**Problem Statement**

You are given a dataset of sales transactions for a retail company. The dataset includes information about the transaction date, customer, product category, quantity sold, unit price, and a binary variable indicating whether the transaction was a default (1) or not (0). Your task is to analyze the data to derive insights and answer the questions below.

In [2]:
import pandas as pd
import numpy as np
import random
from datetime import datetime, timedelta

# Set random seed for reproducibility
random.seed(42)
np.random.seed(42)

# Generate data
data = {
    'transaction_id': range(1, 101),
    'transaction_date': [datetime(2023, 1, 1) + timedelta(days=random.randint(0, 180)) for _ in range(100)],
    'customer_id': [random.randint(1, 20) for _ in range(100)],
    'product_category': [random.choice(['Electronics', 'Clothing', 'Home & Kitchen', 'Sports', 'Books']) for _ in range(100)],
    'quantity_sold': [random.randint(1, 10) for _ in range(100)],
    'unit_price': [round(random.uniform(5.0, 100.0), 2) for _ in range(100)],
    'default': [random.choice([0, 1]) for _ in range(100)]
}

df = pd.DataFrame(data)

# Display the first few rows of the dataframe
df.head()


Unnamed: 0,transaction_id,transaction_date,customer_id,product_category,quantity_sold,unit_price,default
0,1,2023-06-13,2,Sports,8,60.34,0
1,2,2023-01-29,8,Home & Kitchen,9,19.07,0
2,3,2023-01-07,2,Sports,9,17.11,1
3,4,2023-03-12,11,Books,3,34.28,1
4,5,2023-03-04,13,Sports,1,90.4,0


Q.1) Calculate the total quantity sold and total sales amount (quantity sold * unit price) for each product category.

Which product category has the highest total sales?



In [7]:
df['total_sales'] = df['quantity_sold'] * df['unit_price']

grouped=df.groupby('product_category').agg({'total_sales':'sum'})
grouped['total_sales'].idxmax()


Unnamed: 0_level_0,total_sales
product_category,Unnamed: 1_level_1
Books,5499.16
Clothing,6228.31
Electronics,7215.43
Home & Kitchen,2838.64
Sports,7481.63


Q.2) Create a new column transaction_month by extracting the month from the transaction_date and then calculate the monthly sales for each product category.

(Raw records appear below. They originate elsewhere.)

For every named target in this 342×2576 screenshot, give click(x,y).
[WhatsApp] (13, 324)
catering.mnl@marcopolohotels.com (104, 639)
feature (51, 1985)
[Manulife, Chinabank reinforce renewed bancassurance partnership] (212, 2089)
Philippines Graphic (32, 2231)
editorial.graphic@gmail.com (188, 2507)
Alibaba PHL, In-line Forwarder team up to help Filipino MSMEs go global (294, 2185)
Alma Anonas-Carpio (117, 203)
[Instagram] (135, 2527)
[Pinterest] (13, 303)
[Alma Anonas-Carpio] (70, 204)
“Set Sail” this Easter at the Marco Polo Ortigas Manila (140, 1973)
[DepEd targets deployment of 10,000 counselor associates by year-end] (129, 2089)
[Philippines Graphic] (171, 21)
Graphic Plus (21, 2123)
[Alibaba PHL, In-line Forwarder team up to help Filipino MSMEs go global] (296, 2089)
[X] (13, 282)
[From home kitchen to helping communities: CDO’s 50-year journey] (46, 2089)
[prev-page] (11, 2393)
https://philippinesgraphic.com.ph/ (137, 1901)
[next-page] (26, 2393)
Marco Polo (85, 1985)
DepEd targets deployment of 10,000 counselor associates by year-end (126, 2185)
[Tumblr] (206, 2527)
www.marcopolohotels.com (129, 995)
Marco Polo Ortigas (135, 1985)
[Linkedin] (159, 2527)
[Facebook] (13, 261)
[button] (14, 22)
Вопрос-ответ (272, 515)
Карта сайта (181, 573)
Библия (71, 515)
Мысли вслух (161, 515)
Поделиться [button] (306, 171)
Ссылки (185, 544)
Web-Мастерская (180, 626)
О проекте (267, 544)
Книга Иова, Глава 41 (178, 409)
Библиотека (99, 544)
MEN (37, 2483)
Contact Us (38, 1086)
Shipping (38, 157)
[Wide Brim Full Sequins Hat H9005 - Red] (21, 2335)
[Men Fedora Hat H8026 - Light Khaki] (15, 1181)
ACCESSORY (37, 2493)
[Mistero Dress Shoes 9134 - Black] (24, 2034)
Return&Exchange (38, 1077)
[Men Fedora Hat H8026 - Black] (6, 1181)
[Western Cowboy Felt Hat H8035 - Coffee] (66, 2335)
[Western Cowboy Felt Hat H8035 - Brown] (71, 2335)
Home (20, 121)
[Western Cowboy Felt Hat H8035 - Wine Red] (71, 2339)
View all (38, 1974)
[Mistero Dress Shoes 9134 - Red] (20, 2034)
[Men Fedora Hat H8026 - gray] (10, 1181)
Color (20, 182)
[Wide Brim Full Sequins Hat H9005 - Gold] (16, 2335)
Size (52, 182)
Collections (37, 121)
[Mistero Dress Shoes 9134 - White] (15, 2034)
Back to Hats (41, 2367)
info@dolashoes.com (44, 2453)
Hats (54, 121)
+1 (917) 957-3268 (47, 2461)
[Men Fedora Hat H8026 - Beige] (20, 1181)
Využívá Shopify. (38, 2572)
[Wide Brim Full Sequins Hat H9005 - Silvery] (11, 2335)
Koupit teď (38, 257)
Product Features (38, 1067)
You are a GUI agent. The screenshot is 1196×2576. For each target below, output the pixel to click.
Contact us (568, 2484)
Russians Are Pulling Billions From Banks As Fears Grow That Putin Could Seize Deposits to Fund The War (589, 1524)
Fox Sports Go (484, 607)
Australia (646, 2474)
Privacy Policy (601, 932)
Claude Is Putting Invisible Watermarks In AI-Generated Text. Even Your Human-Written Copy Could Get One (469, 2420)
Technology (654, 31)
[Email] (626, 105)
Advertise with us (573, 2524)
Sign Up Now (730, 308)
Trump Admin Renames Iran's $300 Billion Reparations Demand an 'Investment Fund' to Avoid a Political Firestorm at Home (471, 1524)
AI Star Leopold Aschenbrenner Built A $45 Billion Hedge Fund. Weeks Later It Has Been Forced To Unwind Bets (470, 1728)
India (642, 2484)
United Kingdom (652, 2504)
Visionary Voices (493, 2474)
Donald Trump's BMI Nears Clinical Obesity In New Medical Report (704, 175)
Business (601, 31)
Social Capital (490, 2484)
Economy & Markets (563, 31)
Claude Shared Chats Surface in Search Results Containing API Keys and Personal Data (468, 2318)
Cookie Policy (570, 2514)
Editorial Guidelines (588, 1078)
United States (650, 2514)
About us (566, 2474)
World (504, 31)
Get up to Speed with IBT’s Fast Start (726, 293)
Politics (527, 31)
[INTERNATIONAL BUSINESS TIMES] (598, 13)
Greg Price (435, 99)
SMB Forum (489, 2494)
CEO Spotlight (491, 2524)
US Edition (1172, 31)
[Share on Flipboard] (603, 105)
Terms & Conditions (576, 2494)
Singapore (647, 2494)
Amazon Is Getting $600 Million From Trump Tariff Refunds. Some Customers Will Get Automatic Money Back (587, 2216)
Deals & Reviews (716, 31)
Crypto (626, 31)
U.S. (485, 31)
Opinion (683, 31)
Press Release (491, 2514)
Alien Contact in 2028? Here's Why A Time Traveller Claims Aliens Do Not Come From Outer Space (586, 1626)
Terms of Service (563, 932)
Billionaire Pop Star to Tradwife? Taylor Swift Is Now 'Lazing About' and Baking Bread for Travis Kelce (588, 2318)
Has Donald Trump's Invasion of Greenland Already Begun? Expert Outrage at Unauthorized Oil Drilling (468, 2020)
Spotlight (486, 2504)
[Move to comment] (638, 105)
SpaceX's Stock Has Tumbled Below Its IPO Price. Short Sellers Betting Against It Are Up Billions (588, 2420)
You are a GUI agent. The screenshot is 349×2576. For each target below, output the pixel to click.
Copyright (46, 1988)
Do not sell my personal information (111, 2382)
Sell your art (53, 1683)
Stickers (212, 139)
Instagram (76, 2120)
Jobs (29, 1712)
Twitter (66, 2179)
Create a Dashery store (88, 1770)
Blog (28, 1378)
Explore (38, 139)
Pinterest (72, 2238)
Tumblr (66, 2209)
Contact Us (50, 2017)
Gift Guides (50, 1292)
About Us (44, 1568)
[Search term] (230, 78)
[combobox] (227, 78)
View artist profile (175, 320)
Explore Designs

Which month had the highest sales for 'Electronics'?

Q.3) Create a new column discounted_price where the unit price is reduced by 10% for transactions in the 'Clothing' category. Calculate the total sales amount using the discounted_price for the 'Clothing' category.

Q.4) Calculate the number of transactions that occurred on weekends. What percentage of the total transactions does this represent?

Q.5) Extract the first three characters of each product_category and create a new column category_short. How many unique category_short values are there? List them


Q.6) For each customer, calculate the average transaction amount (quantity sold * unit price) and determine the top 5 customers by average transaction amount. Provide their customer_id and average transaction amount.